Record excerpts |

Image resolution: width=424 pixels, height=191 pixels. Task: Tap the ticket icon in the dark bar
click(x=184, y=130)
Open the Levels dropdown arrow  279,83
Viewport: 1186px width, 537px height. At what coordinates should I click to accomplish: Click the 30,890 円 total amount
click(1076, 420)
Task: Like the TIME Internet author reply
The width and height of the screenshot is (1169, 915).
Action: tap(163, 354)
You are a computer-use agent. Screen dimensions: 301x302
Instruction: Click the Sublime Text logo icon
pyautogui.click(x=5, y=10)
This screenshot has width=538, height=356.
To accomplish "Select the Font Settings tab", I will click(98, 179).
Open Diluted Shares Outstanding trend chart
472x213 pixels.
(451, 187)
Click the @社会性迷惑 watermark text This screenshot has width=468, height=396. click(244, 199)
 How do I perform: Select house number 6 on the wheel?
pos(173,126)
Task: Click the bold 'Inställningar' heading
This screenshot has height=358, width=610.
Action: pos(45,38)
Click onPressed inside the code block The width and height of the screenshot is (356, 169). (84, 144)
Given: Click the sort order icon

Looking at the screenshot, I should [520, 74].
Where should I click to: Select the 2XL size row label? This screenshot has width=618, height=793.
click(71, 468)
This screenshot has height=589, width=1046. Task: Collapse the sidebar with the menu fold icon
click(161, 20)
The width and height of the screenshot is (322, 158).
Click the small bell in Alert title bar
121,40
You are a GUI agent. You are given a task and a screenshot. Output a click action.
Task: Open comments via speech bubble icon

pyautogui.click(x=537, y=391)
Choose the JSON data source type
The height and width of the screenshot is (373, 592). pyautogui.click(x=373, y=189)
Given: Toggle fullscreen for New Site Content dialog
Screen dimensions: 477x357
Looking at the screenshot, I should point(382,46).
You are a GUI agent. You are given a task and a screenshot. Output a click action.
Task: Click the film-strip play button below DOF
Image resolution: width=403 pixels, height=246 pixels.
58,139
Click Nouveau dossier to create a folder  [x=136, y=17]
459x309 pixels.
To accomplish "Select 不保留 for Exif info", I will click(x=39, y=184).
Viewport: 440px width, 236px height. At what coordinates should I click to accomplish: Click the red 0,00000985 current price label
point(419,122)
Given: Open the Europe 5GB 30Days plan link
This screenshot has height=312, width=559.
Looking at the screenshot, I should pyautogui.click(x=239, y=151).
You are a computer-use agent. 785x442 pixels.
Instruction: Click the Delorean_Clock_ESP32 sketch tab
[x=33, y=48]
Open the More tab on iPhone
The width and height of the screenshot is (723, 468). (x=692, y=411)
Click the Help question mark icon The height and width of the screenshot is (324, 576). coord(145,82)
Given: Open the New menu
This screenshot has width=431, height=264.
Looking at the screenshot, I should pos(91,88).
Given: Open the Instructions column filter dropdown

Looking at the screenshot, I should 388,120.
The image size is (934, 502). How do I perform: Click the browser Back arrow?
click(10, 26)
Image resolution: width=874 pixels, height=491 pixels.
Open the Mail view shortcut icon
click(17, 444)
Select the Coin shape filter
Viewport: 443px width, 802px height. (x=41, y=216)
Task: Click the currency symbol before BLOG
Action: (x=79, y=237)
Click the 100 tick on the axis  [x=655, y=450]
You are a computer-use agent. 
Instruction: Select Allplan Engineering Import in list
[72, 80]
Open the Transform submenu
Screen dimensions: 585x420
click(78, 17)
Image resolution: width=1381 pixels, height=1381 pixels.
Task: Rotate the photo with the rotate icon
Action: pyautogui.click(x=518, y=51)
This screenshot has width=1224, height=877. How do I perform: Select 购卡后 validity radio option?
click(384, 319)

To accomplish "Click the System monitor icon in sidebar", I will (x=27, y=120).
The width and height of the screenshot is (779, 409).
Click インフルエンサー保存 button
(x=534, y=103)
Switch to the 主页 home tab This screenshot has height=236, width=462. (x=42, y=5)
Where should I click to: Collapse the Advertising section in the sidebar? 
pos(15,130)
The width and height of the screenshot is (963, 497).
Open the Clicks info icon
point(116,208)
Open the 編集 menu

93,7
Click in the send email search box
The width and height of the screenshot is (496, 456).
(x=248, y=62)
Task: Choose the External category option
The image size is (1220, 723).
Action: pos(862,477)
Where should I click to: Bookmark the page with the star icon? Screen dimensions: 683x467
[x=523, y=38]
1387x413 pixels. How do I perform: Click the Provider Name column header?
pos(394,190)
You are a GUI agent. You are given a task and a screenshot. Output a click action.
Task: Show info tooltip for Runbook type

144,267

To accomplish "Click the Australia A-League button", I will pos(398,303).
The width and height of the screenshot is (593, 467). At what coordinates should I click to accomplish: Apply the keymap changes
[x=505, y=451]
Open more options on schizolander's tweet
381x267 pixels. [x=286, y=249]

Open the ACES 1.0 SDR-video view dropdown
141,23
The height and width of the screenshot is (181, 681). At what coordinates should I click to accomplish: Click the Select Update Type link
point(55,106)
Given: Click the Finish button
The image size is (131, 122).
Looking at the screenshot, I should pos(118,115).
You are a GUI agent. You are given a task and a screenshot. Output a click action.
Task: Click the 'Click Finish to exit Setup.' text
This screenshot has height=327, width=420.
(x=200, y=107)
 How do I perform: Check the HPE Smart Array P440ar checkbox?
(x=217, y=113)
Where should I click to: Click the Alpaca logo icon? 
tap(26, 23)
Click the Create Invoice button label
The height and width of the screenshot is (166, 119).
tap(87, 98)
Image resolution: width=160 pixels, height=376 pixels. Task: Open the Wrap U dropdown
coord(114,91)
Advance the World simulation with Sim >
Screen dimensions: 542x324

Exercise task | Express all of the rows above as a Markdown table with two columns: "No." for the row number and "Text" for the line itself. Leave out blank lines.

Answer to this problem |
| No. | Text |
|---|---|
| 1 | Image resolution: width=424 pixels, height=191 pixels. Task: Tap the ticket icon in the dark bar |
| 2 | click(x=184, y=130) |
| 3 | Open the Levels dropdown arrow  279,83 |
| 4 | Viewport: 1186px width, 537px height. At what coordinates should I click to accomplish: Click the 30,890 円 total amount |
| 5 | click(1076, 420) |
| 6 | Task: Like the TIME Internet author reply |
| 7 | The width and height of the screenshot is (1169, 915). |
| 8 | Action: tap(163, 354) |
| 9 | You are a computer-use agent. Screen dimensions: 301x302 |
| 10 | Instruction: Click the Sublime Text logo icon |
| 11 | pyautogui.click(x=5, y=10) |
| 12 | This screenshot has width=538, height=356. |
| 13 | To accomplish "Select the Font Settings tab", I will click(98, 179). |
| 14 | Open Diluted Shares Outstanding trend chart |
| 15 | 472x213 pixels. |
| 16 | (451, 187) |
| 17 | Click the @社会性迷惑 watermark text This screenshot has width=468, height=396. click(244, 199) |
| 18 |  How do I perform: Select house number 6 on the wheel? |
| 19 | pos(173,126) |
| 20 | Task: Click the bold 'Inställningar' heading |
| 21 | This screenshot has height=358, width=610. |
| 22 | Action: pos(45,38) |
| 23 | Click onPressed inside the code block The width and height of the screenshot is (356, 169). (84, 144) |
| 24 | Given: Click the sort order icon |
| 25 | Looking at the screenshot, I should [520, 74]. |
| 26 | Where should I click to: Select the 2XL size row label? This screenshot has width=618, height=793. |
| 27 | click(71, 468) |
| 28 | This screenshot has height=589, width=1046. Task: Collapse the sidebar with the menu fold icon |
| 29 | click(161, 20) |
| 30 | The width and height of the screenshot is (322, 158). |
| 31 | Click the small bell in Alert title bar |
| 32 | 121,40 |
| 33 | You are a GUI agent. You are given a task and a screenshot. Output a click action. |
| 34 | Task: Open comments via speech bubble icon |
| 35 | pyautogui.click(x=537, y=391) |
| 36 | Choose the JSON data source type |
| 37 | The height and width of the screenshot is (373, 592). pyautogui.click(x=373, y=189) |
| 38 | Given: Toggle fullscreen for New Site Content dialog |
| 39 | Screen dimensions: 477x357 |
| 40 | Looking at the screenshot, I should point(382,46). |
| 41 | You are a GUI agent. You are given a task and a screenshot. Output a click action. |
| 42 | Task: Click the film-strip play button below DOF |
| 43 | Image resolution: width=403 pixels, height=246 pixels. |
| 44 | 58,139 |
| 45 | Click Nouveau dossier to create a folder  [x=136, y=17] |
| 46 | 459x309 pixels. |
| 47 | To accomplish "Select 不保留 for Exif info", I will click(x=39, y=184). |
| 48 | Viewport: 440px width, 236px height. At what coordinates should I click to accomplish: Click the red 0,00000985 current price label |
| 49 | point(419,122) |
| 50 | Given: Open the Europe 5GB 30Days plan link |
| 51 | This screenshot has height=312, width=559. |
| 52 | Looking at the screenshot, I should pyautogui.click(x=239, y=151). |
| 53 | You are a computer-use agent. 785x442 pixels. |
| 54 | Instruction: Click the Delorean_Clock_ESP32 sketch tab |
| 55 | [x=33, y=48] |
| 56 | Open the More tab on iPhone |
| 57 | The width and height of the screenshot is (723, 468). (x=692, y=411) |
| 58 | Click the Help question mark icon The height and width of the screenshot is (324, 576). coord(145,82) |
| 59 | Given: Open the New menu |
| 60 | This screenshot has width=431, height=264. |
| 61 | Looking at the screenshot, I should pos(91,88). |
| 62 | Given: Open the Instructions column filter dropdown |
| 63 | Looking at the screenshot, I should 388,120. |
| 64 | The image size is (934, 502). How do I perform: Click the browser Back arrow? |
| 65 | click(10, 26) |
| 66 | Image resolution: width=874 pixels, height=491 pixels. |
| 67 | Open the Mail view shortcut icon |
| 68 | click(17, 444) |
| 69 | Select the Coin shape filter |
| 70 | Viewport: 443px width, 802px height. (x=41, y=216) |
| 71 | Task: Click the currency symbol before BLOG |
| 72 | Action: (x=79, y=237) |
| 73 | Click the 100 tick on the axis  [x=655, y=450] |
| 74 | You are a computer-use agent.  |
| 75 | Instruction: Select Allplan Engineering Import in list |
| 76 | [72, 80] |
| 77 | Open the Transform submenu |
| 78 | Screen dimensions: 585x420 |
| 79 | click(78, 17) |
| 80 | Image resolution: width=1381 pixels, height=1381 pixels. |
| 81 | Task: Rotate the photo with the rotate icon |
| 82 | Action: pyautogui.click(x=518, y=51) |
| 83 | This screenshot has width=1224, height=877. How do I perform: Select 购卡后 validity radio option? |
| 84 | click(384, 319) |
| 85 | To accomplish "Click the System monitor icon in sidebar", I will (x=27, y=120). |
| 86 | The width and height of the screenshot is (779, 409). |
| 87 | Click インフルエンサー保存 button |
| 88 | (x=534, y=103) |
| 89 | Switch to the 主页 home tab This screenshot has height=236, width=462. (x=42, y=5) |
| 90 | Where should I click to: Collapse the Advertising section in the sidebar?  |
| 91 | pos(15,130) |
| 92 | The width and height of the screenshot is (963, 497). |
| 93 | Open the Clicks info icon |
| 94 | point(116,208) |
| 95 | Open the 編集 menu |
| 96 | 93,7 |
| 97 | Click in the send email search box |
| 98 | The width and height of the screenshot is (496, 456). |
| 99 | (x=248, y=62) |
| 100 | Task: Choose the External category option |
| 101 | The image size is (1220, 723). |
| 102 | Action: pos(862,477) |
| 103 | Where should I click to: Bookmark the page with the star icon? Screen dimensions: 683x467 |
| 104 | [x=523, y=38] |
| 105 | 1387x413 pixels. How do I perform: Click the Provider Name column header? |
| 106 | pos(394,190) |
| 107 | You are a GUI agent. You are given a task and a screenshot. Output a click action. |
| 108 | Task: Show info tooltip for Runbook type |
| 109 | 144,267 |
| 110 | To accomplish "Click the Australia A-League button", I will pos(398,303). |
| 111 | The width and height of the screenshot is (593, 467). At what coordinates should I click to accomplish: Apply the keymap changes |
| 112 | [x=505, y=451] |
| 113 | Open more options on schizolander's tweet |
| 114 | 381x267 pixels. [x=286, y=249] |
| 115 | Open the ACES 1.0 SDR-video view dropdown |
| 116 | 141,23 |
| 117 | The height and width of the screenshot is (181, 681). At what coordinates should I click to accomplish: Click the Select Update Type link |
| 118 | point(55,106) |
| 119 | Given: Click the Finish button |
| 120 | The image size is (131, 122). |
| 121 | Looking at the screenshot, I should pos(118,115). |
| 122 | You are a GUI agent. You are given a task and a screenshot. Output a click action. |
| 123 | Task: Click the 'Click Finish to exit Setup.' text |
| 124 | This screenshot has height=327, width=420. |
| 125 | (x=200, y=107) |
| 126 |  How do I perform: Check the HPE Smart Array P440ar checkbox? |
| 127 | (x=217, y=113) |
| 128 | Where should I click to: Click the Alpaca logo icon?  |
| 129 | tap(26, 23) |
| 130 | Click the Create Invoice button label |
| 131 | The height and width of the screenshot is (166, 119). |
| 132 | tap(87, 98) |
| 133 | Image resolution: width=160 pixels, height=376 pixels. Task: Open the Wrap U dropdown |
| 134 | coord(114,91) |
| 135 | Advance the World simulation with Sim > |
| 136 | Screen dimensions: 542x324 |